§ **Document section**

# Newly Separated Miss my Wife :(



## mzildjian (Jun 10, 2013)

Hi Peoples, this is my first thread.
I have been with my wife for 17 years and she has just left me. We have 3 kids aged 8, 7 and 2. The separation is all my fault, I would come home from work hear the wife yelling at the kids so would go and hide in my mancave. I have become less involved the last 2 years and would often work 12 hour days, so when i got home I could not handle the noise and mayhem.
Basically I am lazy.
Now that I am in our family home bymself I have found the motivation to cook, clean, generally keep busy but this is not enough to cure my heartbreak. I have been diagnosed with depression and need sleeping pills to sleep at night.
Do you think my wife will see the difference in me and will she care thats the million dollar question.
Is there anything I can do to reconcile or am i better off just leaving it be. She says I need to acept the fact that i cant change things, but she is my J

Matt


----------



## Northern Monkey (May 2, 2013)

It's great you are finding motivation to do things. The big thing is to do these things even though they moat likely won't get her back.

In the vast majority of cases, when a woman says they are done, they are done.

Keep making the changes you need to but, do them for yourself not her. 
There is a chance she will see the changes but if she sees you doing it for her, why should she believe they would last once you had her back if it was to happen?

You need to be willing to go on without her to have any chance of doing it without her.

She is right, you cannot change het mind. All you can change is you. From there, whether she comes round or not is up to her.


----------

§ **Provided information**
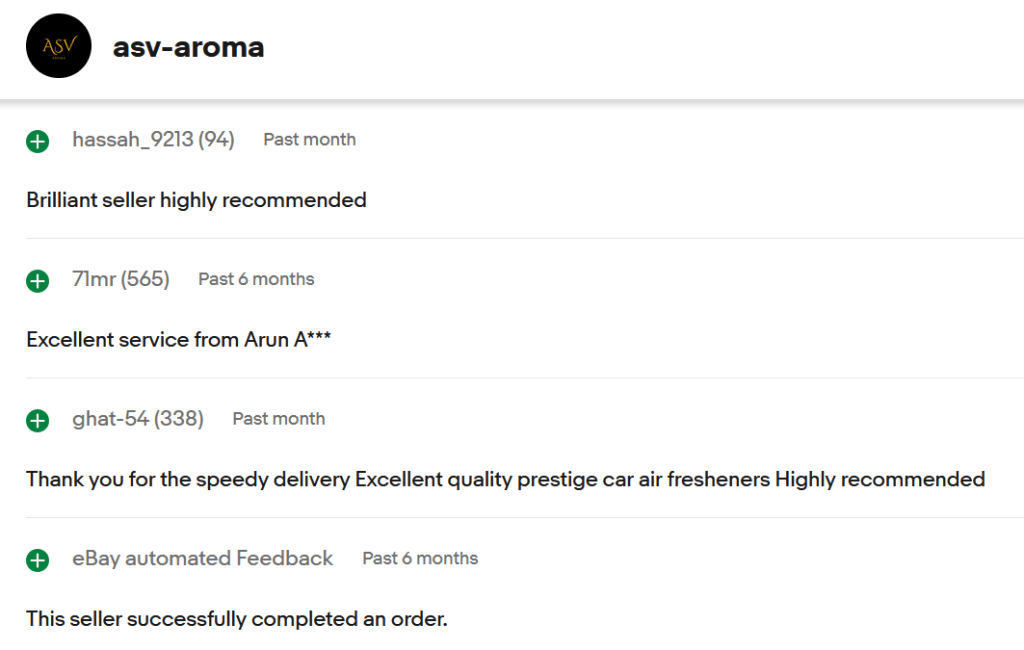Viewport: 1024px width, 650px height.
Task: Click the green plus icon beside 71mr
Action: pos(38,281)
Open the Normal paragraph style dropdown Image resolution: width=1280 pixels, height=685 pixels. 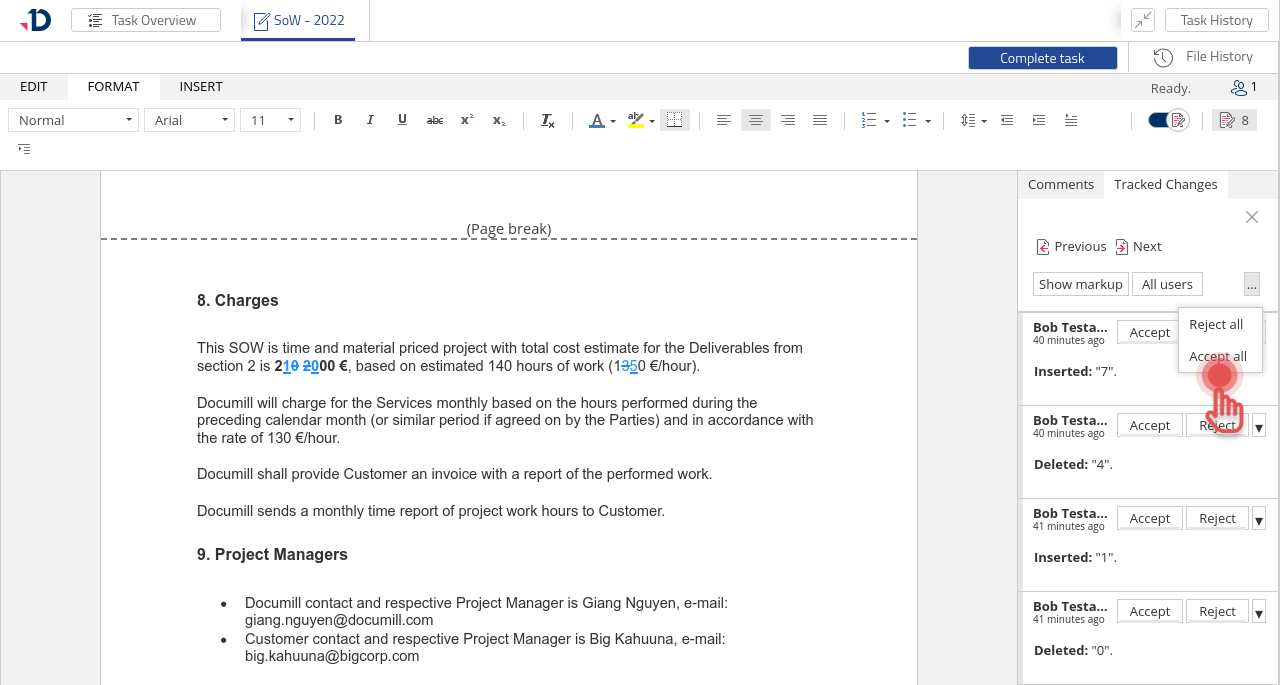point(73,120)
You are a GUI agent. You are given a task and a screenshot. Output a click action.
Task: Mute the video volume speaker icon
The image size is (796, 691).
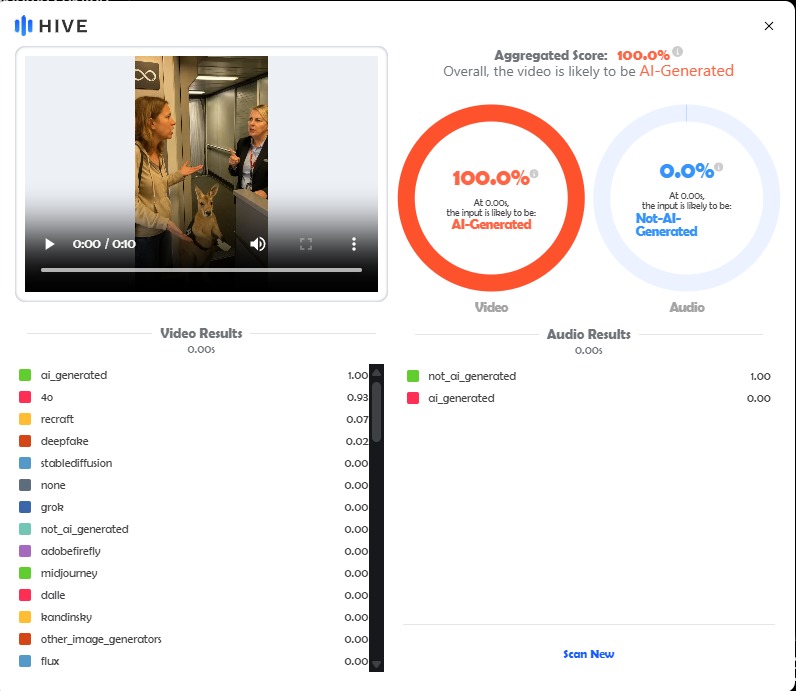pyautogui.click(x=257, y=244)
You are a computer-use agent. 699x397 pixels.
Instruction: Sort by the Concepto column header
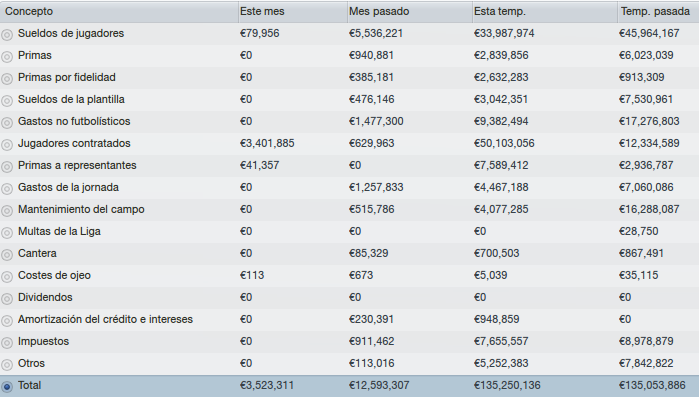(x=119, y=12)
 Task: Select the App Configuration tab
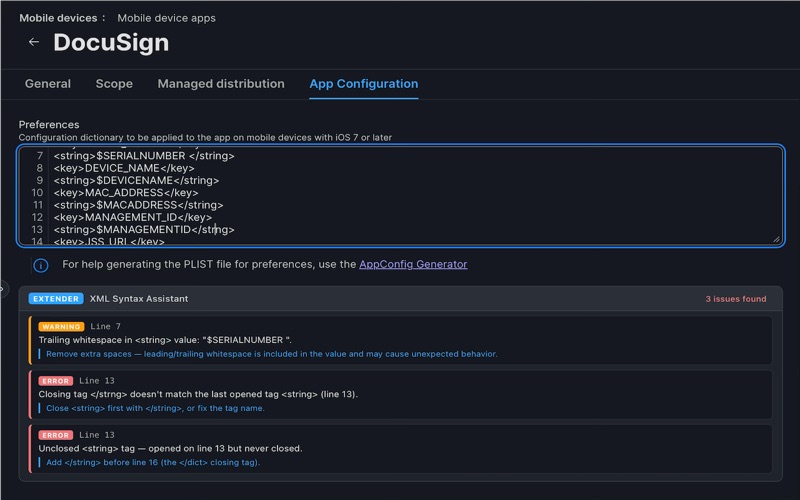click(x=364, y=84)
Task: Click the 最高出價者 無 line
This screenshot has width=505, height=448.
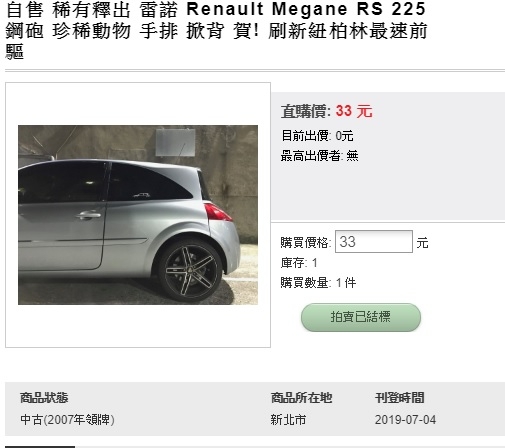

§ **The task**
Write out the passage of the forum thread on separation starting with "I have been with" and going on through "sleep at night.".

§ **Completed task**
I have been with my wife for 17 years and she has just left me. We have 3 kids aged 8, 7 and 2. The separation is all my fault, I would come home from work hear the wife yelling at the kids so would go and hide in my mancave. I have become less involved the last 2 years and would often work 12 hour days, so when i got home I could not handle the noise and mayhem.
Basically I am lazy.
Now that I am in our family home bymself I have found the motivation to cook, clean, generally keep busy but this is not enough to cure my heartbreak. I have been diagnosed with depression and need sleeping pills to sleep at night.